When increasing EGR from low levels to a level that corresponds to low temperature combustion, soot emissions initially increase due to lower soot oxidation before decreasing to almost zero due to very low soot formation. At the EGR level where soot emissions start to increase, the NOx emissions are low, but not sufficiently low to comply with future emission standards and at the EGR level where low temperature combustion occurs CO and HC emissions are too high.

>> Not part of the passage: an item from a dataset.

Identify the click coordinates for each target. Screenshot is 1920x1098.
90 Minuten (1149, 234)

The purpose of this study was to investigate the possibilities for shifting the so-called soot bump (where soot levels are increased) to higher EGR levels, or to reduce the magnitude of the soot bump using very high injection pressures (up to 240 MPa) while reducing the NOx emissions using EGR. The possibility of reducing the CO and HC emissions at high EGR levels due to the increased mixing caused by higher injection pressure was also investigated and the flame was visualized using an endoscope at chosen EGR values. In addition, flame temperatures and soot volume fractions were determined using two-color pyrometry.
A single-cylinder heavy duty direct injection Diesel engine equipped with an electronically controlled unit injector with variable needle opening pressure was used in the investigations, with geometry based on the Volvo D12C production engine but with the compression ratio reduced from 18.5 to 14.

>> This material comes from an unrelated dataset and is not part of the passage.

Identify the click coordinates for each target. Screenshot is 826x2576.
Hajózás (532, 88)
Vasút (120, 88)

The results from the studied cases showed that increasing EGR from 0 to 30% reduces both soot formation and oxidation resulting in higher engine-out soot emissions. Also, an increase in NOP for a case without EGR was found to give both high soot formation and high soot oxidation, resulting in reduced engine-out soot emissions. When EGR was added, increased NOP resulted in increased soot oxidation and thus in lower engine out soot emissions. An increase in NOP was also found to reduce HC and CO emissions at high EGR levels.